Equinor: le bénéfice net au deuxième trimestre porté par la hausse des cours et de la production
information fournie par Boursorama avec AFP 22/07/2026 à 08:18

( NTB / HAKON MOSVOLD LARSEN )

Le géant énergétique norvégien Equinor a publié mercredi un bénéfice net trimestriel multiplié par 3,7, porté par la hausse des cours des hydrocarbures liée à la guerre au Moyen-Orient et par une hausse de 3% de sa production.

Le bénéfice net ressort à 4,8 milliards de dollars au deuxième trimestre, contre 1,3 milliard de dollars à la même période en 2025, selon le communiqué du groupe.

"La forte production enregistrée au deuxième trimestre nous a permis de tirer parti de la hausse des prix, ce qui a contribué à la solidité de notre flux de trésorerie et de nos résultats financiers", a résumé le directeur général d'Equinor, Anders Opedal, cité dans le communiqué.

Comme ceux de ses pairs en Europe (TotalEnergies, BP...), les résultats d'Equinor sont dopés par l'envolée du prix des hydrocarbures déclenchée par la guerre au Moyen-Orient.

Le groupe profite en outre d'une hausse de 3% de sa production sur un an, à 2,16 millions de barils équivalent-pétrole par jour, grâce à la montée en puissance de trois gisements dans les eaux norvégiennes.

Indicateur préféré du groupe, le résultat d'exploitation ajusté, qui gomme certains éléments exceptionnels, a progressé de 76%, à près de 11,48 milliards de dollars, légèrement au dessus du consensus des analystes (11,37 milliards).

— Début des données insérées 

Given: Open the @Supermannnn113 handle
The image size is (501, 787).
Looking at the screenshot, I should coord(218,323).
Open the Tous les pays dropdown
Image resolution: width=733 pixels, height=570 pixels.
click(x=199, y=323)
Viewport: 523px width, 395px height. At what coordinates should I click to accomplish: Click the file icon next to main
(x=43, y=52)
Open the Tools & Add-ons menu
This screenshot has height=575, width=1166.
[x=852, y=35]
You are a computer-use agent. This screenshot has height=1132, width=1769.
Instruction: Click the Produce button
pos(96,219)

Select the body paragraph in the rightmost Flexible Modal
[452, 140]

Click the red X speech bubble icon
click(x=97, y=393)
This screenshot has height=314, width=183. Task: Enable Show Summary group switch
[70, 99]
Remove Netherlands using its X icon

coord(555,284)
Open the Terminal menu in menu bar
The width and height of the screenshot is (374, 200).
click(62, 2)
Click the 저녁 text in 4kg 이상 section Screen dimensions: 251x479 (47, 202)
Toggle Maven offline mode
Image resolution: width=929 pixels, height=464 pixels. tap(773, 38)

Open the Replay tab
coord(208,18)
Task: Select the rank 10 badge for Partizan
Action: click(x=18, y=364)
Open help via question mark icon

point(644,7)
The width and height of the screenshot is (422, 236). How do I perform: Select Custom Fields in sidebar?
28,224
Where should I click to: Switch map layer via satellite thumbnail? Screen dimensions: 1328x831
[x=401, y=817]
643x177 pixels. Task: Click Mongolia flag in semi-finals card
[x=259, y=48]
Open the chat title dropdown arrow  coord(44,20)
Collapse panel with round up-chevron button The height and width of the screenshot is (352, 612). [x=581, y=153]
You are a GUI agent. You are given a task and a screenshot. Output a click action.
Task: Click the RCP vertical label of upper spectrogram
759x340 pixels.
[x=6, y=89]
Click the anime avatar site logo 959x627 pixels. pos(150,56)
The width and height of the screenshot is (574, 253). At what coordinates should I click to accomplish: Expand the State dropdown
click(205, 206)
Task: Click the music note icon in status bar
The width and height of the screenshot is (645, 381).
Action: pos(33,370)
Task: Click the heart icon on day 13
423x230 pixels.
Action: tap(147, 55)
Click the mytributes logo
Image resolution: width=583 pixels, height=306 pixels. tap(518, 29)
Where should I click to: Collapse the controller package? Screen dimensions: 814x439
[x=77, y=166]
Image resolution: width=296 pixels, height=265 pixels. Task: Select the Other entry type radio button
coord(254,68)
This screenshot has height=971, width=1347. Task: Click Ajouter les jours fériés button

"Nous avons progressé dans la mise en œuvre des priorités définies (..) afin d'assurer un approvisionnement énergétique accru, une croissance des flux de trésorerie et des rendements supérieurs", dit le patron d'Equinor.

"Un approvisionnement énergétique fiable est essentiel dans un monde instable marqué par des tensions géopolitiques accrues. Notre rôle est de fournir de l’énergie de manière sûre et efficace, jour après jour", a-t-il ajouté.

Plus gros producteur d'hydrocarbures d'Europe hors Russie, la Norvège a mis les bouchées doubles pour approvisionner le continent européen, dont la vulnérabilité en matière énergétique a été mise en lumière par les guerres en Ukraine et au Moyen-Orient.